LISTED RECORDS
□ □ □ □

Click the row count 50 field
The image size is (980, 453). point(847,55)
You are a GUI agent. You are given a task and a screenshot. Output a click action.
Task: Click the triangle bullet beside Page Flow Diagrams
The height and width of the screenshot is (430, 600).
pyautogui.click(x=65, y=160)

□ □ □ □

YOUR GOAL
Retype the records exactly.

WRITTEN REPLY
Click the row count 50 field
The image size is (980, 453). point(847,55)
You are a GUI agent. You are given a task and a screenshot. Output a click action.
Task: Click the triangle bullet beside Page Flow Diagrams
The height and width of the screenshot is (430, 600).
pyautogui.click(x=65, y=160)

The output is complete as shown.